Can You Be an Atheist and a Jew at the Same Time? David Silverman Says No.
The activist behind those anti-Christmas billboards says Judaism is incompatible with the views of nonbelievers—like himself
’Tis the season when Fox News starts running stories about the alleged “war on Christmas.” And once again, as in holiday seasons past, one of the people accused of leading the charge is David Silverman, the brash frontman ofAmerican Atheists. Sarah Palin rails against Silverman and his group in the first chapter (“Angry Atheists and their Lawyers”) of her new book on Christmas, claiming that they “threaten to destroy every last bit of Christmas cheer we have left.”
Each year, Silverman’s organization deploys a flurry of strategically placed anti-Christmas billboards from New York City to San Francisco featuring unapologetic slogans like “Keep the Merry, Dump the Myth!” and “You Know It’s a Myth. This Season, Celebrate Reason.” “We fight for the secularization or the equalization of the holiday and of the season,” Silverman told me recently at the American Atheists office in Cranford, N.J.
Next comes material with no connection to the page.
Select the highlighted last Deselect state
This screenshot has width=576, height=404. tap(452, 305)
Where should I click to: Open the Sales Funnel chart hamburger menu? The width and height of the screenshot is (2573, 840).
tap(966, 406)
But while he’s still putting up Christmas-related billboardsand arguing with the talking heads on Fox News, this season he has started to focus his atheist activism on a new target: Jews. Silverman wants Jews who don’t believe in God to assert their atheism and stop identifying as Jews. He believes that nonbelievers should “come out” to their families and friends and in some instances their work colleagues, identifying themselves as atheists. He argues that when religionless Americans avoid the word “atheist” to describe themselves for fear of sounding exclusionary, they are being dishonest. “Atheist is the correct word that has simply been made into a bad word by bigots,” he said, arguing that only the word “atheist” accurately conveys the proper meaning to people who are believers, “and telling the truth benefits everyone.”